[[ EXCERPTED PASSAGE, beginning ]]

In this article we will build complete RAG systems with LangChain: starting from the basic pipeline up to advanced patterns like conversational RAG (contextual memory between consecutive questions), multi-hop retrieval (queries requiring multiple reasoning steps), self-query retrieval (automatic semantic filtering of metadata), and ensemble retrieval (hybrid search with BM25 + dense). All with executable code examples.

What You Will Learn

LangChain architecture: chains, runnables and LCEL (LangChain Expression Language)
Basic RAG pipeline with LangChain: from documentation to response
Conversational RAG: contextual memory and history management
Multi-hop retrieval for questions requiring multi-step reasoning
Self-query retrieval: automatic metadata filtering from the query
Ensemble retriever and hybrid search in LangChain
Streaming responses for better UX in production
Debugging and testing LangChain pipelines with LangSmith

1. LangChain Expression Language (LCEL)

Starting from version 0.1.0, LangChain introduced the LangChain Expression Language (LCEL): a declarative syntax based on the pipe pattern (|) for composing chains in a readable, type-safe way. LCEL is optimized for streaming, parallelism and tracing, and is the modern way to build LangChain pipelines.

[[ EXCERPTED PASSAGE, end ]]
[[ LISTED RECORDS, beginning ]]

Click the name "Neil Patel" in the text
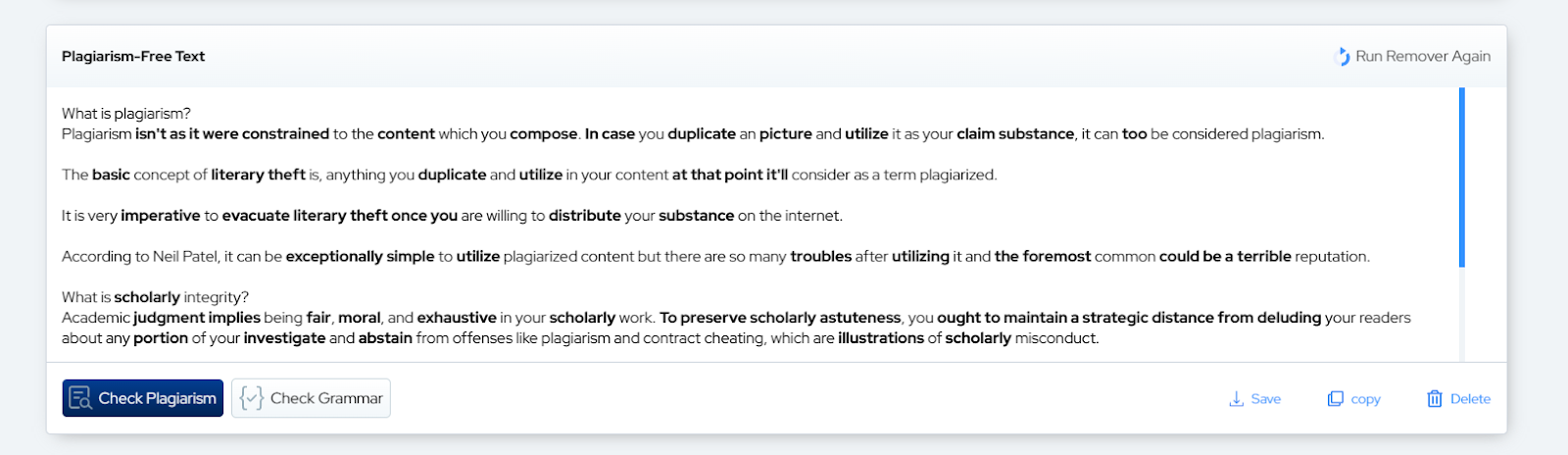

[[ LISTED RECORDS, end ]]
[[ LISTED RECORDS, beginning ]]

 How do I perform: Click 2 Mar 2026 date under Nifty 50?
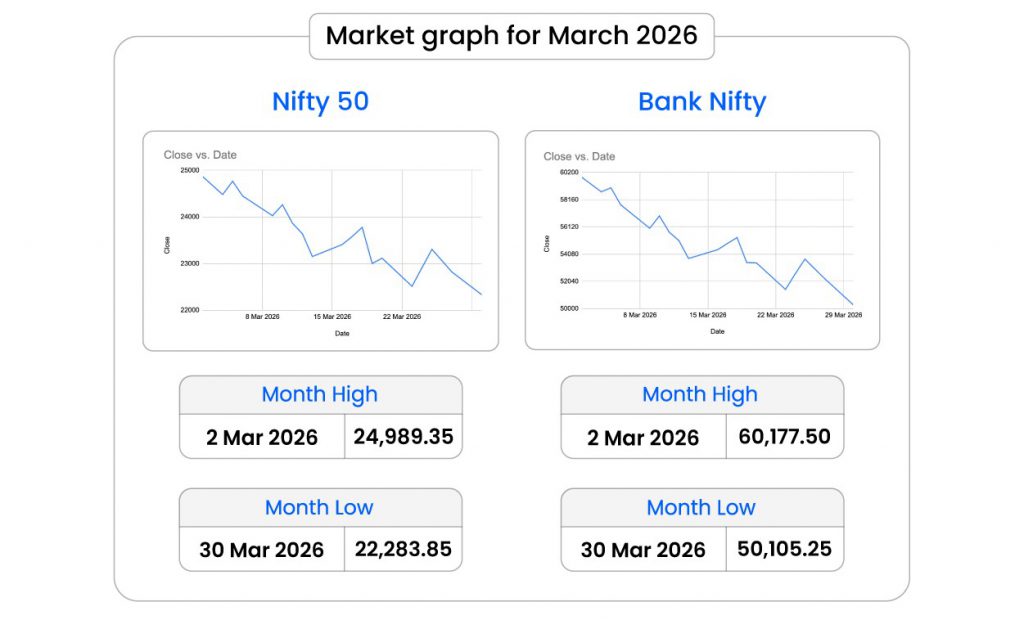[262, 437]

[[ LISTED RECORDS, end ]]
[[ LISTED RECORDS, beginning ]]

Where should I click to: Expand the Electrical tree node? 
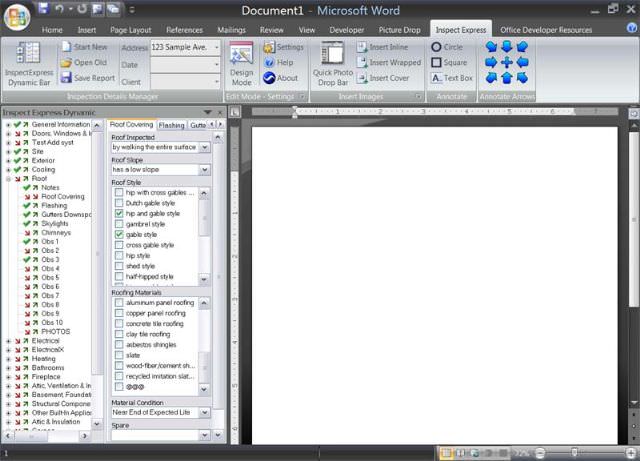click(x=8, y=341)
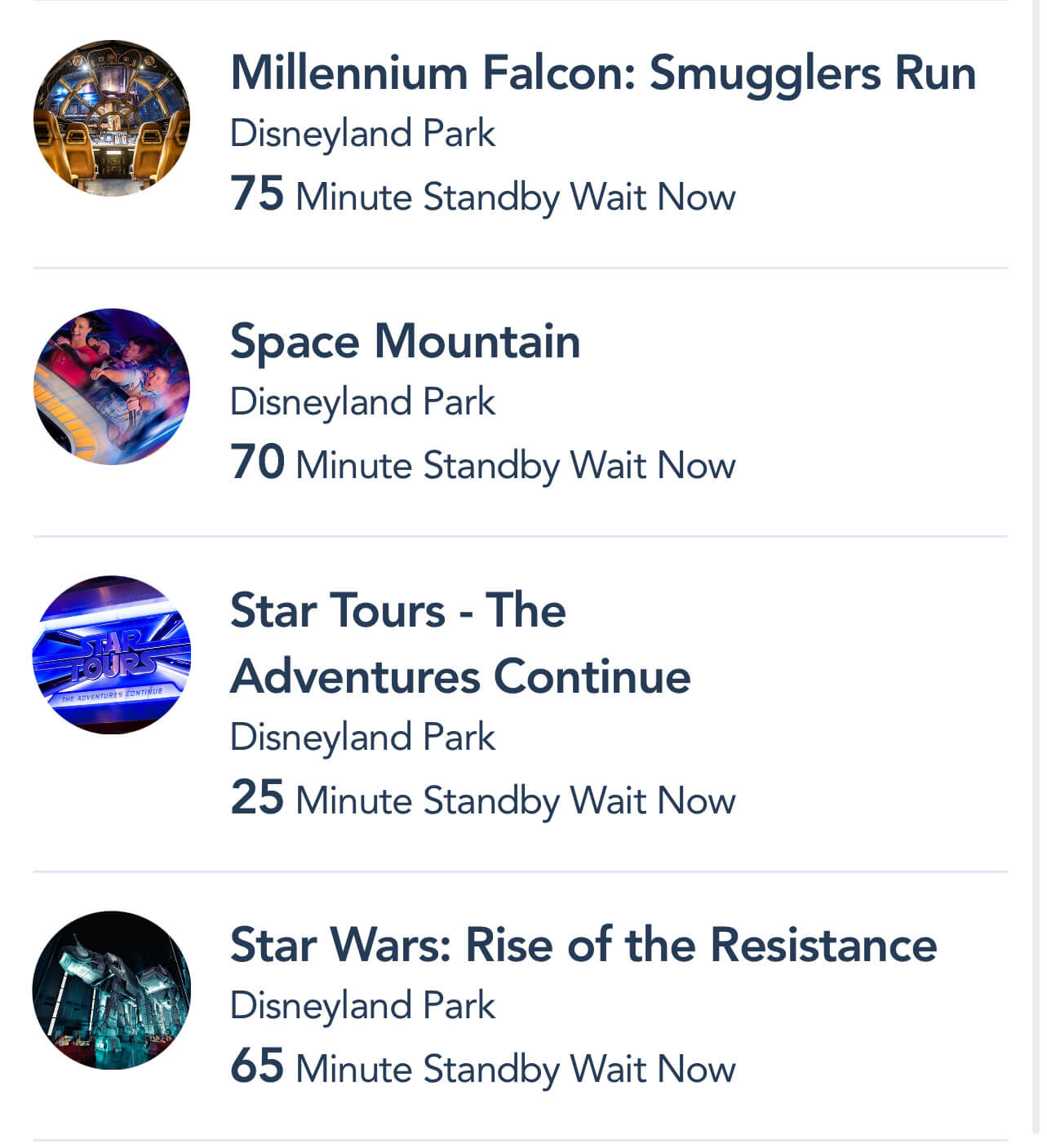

[[ LISTED RECORDS, end ]]

Pick up the article on building RAG systems with LangChain at the point where it ends and continue writing it.

LCEL Basics: Pipe Operator and Runnables


from langchain_openai import ChatOpenAI, OpenAIEmbeddings
from langchain_core.prompts import ChatPromptTemplate
from langchain_core.output_parsers import StrOutputParser
from langchain_core.runnables import RunnablePassthrough
from langchain_qdrant import QdrantVectorStore

# Setup base components
llm = ChatOpenAI(model="gpt-4o-mini", temperature=0.1)
embeddings = OpenAIEmbeddings(model="text-embedding-3-small")

# RAG prompt template
rag_prompt = ChatPromptTemplate.from_template("""
You are a precise technical assistant. Answer the question based ONLY on the
provided context. If the context does not contain sufficient information, say so.

Context:
{context}

Question: {question}

Answer:""")

# Vector store (assuming Qdrant locally)
vectorstore = QdrantVectorStore.from_existing_collection(
    embedding=embeddings,
    url="http://localhost:6333",
    collection_name="rag_docs"
)
retriever = vectorstore.as_retriever(
    search_type="similarity",
    search_kwargs={"k": 5}
)

def format_docs(docs):
    """Format retrieved documents as context string"""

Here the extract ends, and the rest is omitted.